RECORDS FOR THE EXERCISE —
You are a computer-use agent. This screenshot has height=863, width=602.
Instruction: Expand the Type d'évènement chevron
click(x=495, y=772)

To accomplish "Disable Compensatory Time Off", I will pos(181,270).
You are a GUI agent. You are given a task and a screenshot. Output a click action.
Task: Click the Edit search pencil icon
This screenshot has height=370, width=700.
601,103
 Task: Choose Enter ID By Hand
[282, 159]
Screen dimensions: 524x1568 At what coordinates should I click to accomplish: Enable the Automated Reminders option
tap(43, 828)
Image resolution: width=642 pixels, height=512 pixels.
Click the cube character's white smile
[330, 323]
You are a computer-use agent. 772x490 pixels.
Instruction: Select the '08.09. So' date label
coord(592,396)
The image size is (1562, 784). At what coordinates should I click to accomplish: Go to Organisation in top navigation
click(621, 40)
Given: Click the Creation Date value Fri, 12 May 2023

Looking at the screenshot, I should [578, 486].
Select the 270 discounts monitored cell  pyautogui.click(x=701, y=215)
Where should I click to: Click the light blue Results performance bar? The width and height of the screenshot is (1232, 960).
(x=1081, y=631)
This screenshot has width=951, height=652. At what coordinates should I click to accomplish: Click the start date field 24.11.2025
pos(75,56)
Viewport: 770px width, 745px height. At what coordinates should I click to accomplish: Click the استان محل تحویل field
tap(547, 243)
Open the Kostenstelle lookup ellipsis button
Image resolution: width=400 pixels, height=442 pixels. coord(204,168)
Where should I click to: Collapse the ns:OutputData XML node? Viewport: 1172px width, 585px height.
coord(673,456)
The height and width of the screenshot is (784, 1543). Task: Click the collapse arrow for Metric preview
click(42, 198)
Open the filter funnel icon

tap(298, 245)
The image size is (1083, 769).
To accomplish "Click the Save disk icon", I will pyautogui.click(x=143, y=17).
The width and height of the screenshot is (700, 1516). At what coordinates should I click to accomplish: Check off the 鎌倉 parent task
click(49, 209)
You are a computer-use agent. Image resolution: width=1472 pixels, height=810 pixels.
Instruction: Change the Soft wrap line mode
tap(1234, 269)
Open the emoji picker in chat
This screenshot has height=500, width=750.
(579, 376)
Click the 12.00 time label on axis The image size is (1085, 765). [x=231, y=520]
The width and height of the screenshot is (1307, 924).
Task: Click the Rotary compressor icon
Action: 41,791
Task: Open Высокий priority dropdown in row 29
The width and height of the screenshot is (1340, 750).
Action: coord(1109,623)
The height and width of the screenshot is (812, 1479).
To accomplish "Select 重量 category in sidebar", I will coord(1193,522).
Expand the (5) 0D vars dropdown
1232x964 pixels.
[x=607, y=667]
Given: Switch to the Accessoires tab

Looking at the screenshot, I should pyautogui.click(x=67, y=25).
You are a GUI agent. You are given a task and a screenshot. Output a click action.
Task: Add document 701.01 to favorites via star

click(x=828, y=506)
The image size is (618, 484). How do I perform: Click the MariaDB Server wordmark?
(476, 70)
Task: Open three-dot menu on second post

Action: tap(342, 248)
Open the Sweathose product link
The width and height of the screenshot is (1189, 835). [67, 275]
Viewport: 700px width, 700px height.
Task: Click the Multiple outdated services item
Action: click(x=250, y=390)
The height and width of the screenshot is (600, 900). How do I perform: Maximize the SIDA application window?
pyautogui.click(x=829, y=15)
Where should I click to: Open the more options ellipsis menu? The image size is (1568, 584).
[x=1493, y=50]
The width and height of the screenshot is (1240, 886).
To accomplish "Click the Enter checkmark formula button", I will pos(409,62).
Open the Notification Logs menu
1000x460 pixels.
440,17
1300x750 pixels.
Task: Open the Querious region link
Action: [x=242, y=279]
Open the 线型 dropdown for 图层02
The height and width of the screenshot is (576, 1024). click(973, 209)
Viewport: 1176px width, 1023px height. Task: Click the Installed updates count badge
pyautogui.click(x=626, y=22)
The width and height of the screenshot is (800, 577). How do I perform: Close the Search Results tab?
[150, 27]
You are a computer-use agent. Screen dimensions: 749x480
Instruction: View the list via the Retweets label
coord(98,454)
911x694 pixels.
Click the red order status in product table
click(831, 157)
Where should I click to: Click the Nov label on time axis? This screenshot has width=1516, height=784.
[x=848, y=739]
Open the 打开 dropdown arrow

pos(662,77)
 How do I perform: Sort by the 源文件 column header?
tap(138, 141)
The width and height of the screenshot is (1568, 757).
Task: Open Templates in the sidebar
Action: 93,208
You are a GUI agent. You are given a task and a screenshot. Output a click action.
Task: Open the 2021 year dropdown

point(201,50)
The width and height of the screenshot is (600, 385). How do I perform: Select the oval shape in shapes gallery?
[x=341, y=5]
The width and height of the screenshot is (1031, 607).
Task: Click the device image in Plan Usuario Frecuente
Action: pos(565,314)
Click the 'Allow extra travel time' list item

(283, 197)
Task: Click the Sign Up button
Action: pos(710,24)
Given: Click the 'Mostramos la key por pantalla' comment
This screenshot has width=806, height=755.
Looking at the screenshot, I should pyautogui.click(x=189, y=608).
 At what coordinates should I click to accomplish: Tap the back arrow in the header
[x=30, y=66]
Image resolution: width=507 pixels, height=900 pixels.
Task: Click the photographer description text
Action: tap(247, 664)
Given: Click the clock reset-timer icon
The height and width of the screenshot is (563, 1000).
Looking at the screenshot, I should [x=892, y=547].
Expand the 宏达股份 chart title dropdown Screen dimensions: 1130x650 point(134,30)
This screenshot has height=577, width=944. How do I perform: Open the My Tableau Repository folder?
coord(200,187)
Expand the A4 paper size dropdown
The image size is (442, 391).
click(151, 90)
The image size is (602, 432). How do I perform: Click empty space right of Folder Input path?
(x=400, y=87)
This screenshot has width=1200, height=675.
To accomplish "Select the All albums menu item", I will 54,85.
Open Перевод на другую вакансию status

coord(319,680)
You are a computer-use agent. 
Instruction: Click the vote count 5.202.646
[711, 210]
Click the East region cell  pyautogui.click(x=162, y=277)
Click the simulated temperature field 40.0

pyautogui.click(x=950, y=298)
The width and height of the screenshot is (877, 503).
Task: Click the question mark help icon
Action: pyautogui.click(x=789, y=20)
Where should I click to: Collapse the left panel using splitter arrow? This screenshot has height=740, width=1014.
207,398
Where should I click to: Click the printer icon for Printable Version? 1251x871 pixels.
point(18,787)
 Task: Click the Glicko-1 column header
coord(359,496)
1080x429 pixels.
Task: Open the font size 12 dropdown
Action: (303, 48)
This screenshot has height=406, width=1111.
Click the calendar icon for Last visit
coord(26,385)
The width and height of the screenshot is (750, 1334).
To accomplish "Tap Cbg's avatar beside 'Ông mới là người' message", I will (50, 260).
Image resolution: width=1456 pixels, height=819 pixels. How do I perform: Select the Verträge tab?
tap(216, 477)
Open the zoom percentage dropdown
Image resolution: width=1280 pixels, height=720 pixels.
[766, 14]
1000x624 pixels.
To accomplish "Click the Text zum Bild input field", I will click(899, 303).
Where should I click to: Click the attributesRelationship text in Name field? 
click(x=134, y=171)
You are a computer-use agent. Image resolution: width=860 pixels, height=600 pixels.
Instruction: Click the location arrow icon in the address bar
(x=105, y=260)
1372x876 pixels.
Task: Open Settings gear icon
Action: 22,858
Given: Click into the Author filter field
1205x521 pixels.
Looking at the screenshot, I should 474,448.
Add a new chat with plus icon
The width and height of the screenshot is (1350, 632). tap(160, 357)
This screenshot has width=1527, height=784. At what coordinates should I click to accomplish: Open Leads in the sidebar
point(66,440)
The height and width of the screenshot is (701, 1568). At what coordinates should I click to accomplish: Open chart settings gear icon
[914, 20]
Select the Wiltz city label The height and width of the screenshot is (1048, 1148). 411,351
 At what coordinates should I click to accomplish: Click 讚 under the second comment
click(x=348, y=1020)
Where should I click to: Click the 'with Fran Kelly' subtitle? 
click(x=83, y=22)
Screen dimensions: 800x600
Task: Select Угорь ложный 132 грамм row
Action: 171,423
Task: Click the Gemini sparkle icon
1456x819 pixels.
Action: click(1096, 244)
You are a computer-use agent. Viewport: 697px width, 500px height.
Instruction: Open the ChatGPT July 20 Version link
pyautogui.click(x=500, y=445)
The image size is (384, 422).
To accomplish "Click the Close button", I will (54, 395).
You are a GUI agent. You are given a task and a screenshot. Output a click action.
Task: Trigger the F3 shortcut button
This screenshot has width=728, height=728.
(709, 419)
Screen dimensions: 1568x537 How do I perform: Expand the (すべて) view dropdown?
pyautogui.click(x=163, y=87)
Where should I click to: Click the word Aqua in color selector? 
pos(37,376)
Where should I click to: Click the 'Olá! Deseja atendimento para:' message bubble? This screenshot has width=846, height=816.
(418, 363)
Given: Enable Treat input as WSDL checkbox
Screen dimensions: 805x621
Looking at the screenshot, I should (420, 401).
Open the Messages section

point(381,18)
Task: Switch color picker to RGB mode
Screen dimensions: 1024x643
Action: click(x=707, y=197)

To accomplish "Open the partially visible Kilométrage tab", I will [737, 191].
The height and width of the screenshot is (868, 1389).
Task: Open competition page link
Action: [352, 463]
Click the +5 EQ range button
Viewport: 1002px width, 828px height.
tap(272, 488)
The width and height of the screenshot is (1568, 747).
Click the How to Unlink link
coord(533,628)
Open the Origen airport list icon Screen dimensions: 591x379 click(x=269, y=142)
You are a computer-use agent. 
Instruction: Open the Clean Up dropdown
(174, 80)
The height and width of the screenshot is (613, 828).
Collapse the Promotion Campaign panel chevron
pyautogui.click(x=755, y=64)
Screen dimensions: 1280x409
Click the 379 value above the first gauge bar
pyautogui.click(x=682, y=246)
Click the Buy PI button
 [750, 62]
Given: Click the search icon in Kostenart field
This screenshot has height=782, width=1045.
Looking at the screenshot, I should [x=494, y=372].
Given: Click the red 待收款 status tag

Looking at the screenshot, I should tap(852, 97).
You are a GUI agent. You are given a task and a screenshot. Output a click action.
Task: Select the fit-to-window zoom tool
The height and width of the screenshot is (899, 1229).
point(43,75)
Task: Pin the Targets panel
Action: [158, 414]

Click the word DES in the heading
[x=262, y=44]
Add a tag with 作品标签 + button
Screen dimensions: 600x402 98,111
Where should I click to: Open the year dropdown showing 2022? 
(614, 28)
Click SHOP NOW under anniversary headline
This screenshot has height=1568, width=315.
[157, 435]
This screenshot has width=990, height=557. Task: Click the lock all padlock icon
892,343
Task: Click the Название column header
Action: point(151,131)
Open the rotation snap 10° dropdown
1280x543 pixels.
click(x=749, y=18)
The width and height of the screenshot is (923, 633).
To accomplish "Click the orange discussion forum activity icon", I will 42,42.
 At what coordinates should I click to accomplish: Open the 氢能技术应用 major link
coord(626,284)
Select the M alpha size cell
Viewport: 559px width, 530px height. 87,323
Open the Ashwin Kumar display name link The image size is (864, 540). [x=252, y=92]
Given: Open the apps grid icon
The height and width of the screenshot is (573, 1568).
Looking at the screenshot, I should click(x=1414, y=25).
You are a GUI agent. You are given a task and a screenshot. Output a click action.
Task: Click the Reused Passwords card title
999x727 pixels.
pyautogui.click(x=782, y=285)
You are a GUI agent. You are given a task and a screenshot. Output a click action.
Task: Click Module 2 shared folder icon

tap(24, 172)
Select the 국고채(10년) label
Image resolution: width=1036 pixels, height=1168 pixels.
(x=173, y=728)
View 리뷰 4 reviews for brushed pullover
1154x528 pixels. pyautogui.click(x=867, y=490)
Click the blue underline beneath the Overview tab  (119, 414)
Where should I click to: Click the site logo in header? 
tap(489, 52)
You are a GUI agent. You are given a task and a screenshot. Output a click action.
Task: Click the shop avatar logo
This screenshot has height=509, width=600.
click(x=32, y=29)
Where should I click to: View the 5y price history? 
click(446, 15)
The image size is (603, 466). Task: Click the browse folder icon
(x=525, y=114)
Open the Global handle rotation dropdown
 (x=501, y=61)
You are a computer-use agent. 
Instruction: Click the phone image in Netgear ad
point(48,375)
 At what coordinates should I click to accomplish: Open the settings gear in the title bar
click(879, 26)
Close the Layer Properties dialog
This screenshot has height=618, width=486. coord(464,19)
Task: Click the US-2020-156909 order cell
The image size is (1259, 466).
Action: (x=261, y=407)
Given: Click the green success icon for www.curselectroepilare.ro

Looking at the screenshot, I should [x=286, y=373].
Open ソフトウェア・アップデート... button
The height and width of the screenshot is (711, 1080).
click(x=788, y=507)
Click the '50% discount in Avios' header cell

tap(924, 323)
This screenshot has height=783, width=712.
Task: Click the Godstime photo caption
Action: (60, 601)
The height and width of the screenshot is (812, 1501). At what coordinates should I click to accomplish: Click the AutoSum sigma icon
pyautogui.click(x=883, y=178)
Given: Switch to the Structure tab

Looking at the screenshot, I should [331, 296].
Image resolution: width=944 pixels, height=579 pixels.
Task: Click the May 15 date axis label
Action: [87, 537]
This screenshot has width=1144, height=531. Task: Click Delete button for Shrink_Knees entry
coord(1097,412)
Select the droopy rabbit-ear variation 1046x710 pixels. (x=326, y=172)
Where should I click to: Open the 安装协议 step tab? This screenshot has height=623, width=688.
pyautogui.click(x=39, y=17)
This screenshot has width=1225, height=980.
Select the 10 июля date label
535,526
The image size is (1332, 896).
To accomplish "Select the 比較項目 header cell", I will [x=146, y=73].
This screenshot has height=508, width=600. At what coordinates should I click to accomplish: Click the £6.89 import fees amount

WORK REQUEST — All lines from the one with "Instruction: Click the phone" through the final line above are to be quoted exactly; quote no other line.

SOLUTION TO THIS TASK —
Instruction: Click the phone image in Netgear ad
point(48,375)
 At what coordinates should I click to accomplish: Open the settings gear in the title bar
click(879, 26)
Close the Layer Properties dialog
This screenshot has height=618, width=486. coord(464,19)
Task: Click the US-2020-156909 order cell
The image size is (1259, 466).
Action: (x=261, y=407)
Given: Click the green success icon for www.curselectroepilare.ro

Looking at the screenshot, I should [x=286, y=373].
Open ソフトウェア・アップデート... button
The height and width of the screenshot is (711, 1080).
click(x=788, y=507)
Click the '50% discount in Avios' header cell

tap(924, 323)
This screenshot has height=783, width=712.
Task: Click the Godstime photo caption
Action: (60, 601)
The height and width of the screenshot is (812, 1501). At what coordinates should I click to accomplish: Click the AutoSum sigma icon
pyautogui.click(x=883, y=178)
Given: Switch to the Structure tab

Looking at the screenshot, I should [331, 296].
Image resolution: width=944 pixels, height=579 pixels.
Task: Click the May 15 date axis label
Action: [87, 537]
This screenshot has width=1144, height=531. Task: Click Delete button for Shrink_Knees entry
coord(1097,412)
Select the droopy rabbit-ear variation 1046x710 pixels. (x=326, y=172)
Where should I click to: Open the 安装协议 step tab? This screenshot has height=623, width=688.
pyautogui.click(x=39, y=17)
This screenshot has width=1225, height=980.
Select the 10 июля date label
535,526
The image size is (1332, 896).
To accomplish "Select the 比較項目 header cell", I will [x=146, y=73].
This screenshot has height=508, width=600. At what coordinates should I click to accomplish: Click the £6.89 import fees amount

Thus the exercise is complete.